------ Extract to read

General FAQ
Contents
YugabyteDB
- What is YugabyteDB?
- What makes YugabyteDB unique?
- How many major releases YugabyteDB has had so far?
- Is YugabyteDB open source?
- Can I deploy YugabyteDB to production?
- Which companies are currently using YugabyteDB in production?
- What is the definition of the "Beta" feature tag?
- How do YugabyteDB, YugabyteDB Anywhere, and YugabyteDB Managed differ from each other?
- How do I report a security vulnerability?
Evaluating YugabyteDB
- What are the trade-offs involved in using YugabyteDB?
- When is YugabyteDB a good fit?
- When is YugabyteDB not a good fit?
- Any performance benchmarks available?
- What about correctness testing?
- How does YugabyteDB compare to other SQL and NoSQL databases?
Architecture
- How does YugabyteDB's common document store work?
- How can YugabyteDB be both CP and ensure high availability at the same time?
- Why is a group of YugabyteDB nodes called a universe instead of the more commonly used term clusters?
- Why is consistent hash sharding the default sharding strategy?
YugabyteDB
What is YugabyteDB?
YugabyteDB is a high-performance distributed SQL database for powering global, internet-scale applications. Built using a unique combination of high-performance document store, per-shard distributed consensus replication and multi-shard ACID transactions (inspired by Google Spanner), YugabyteDB serves both scale-out RDBMS and internet-scale OLTP workloads with low query latency, extreme resilience against failures and global data distribution. As a cloud native database, it can be deployed across public and private clouds as well as in Kubernetes environments with ease.

------------

• Problem details:
Could you print, word for word, the part of the YugabyteDB FAQ that opens with the words containing "- How do I report" and closes with "performance benchmarks available?"? The listing comes from an unrelated source.

------ Information supplied

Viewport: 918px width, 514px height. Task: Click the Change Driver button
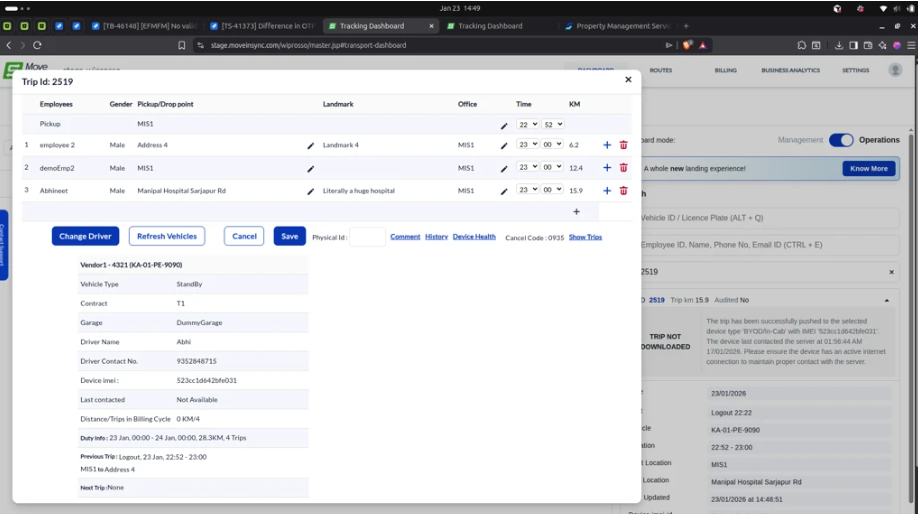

------------

• Exercise response:
- How do I report a security vulnerability?
Evaluating YugabyteDB
- What are the trade-offs involved in using YugabyteDB?
- When is YugabyteDB a good fit?
- When is YugabyteDB not a good fit?
- Any performance benchmarks available?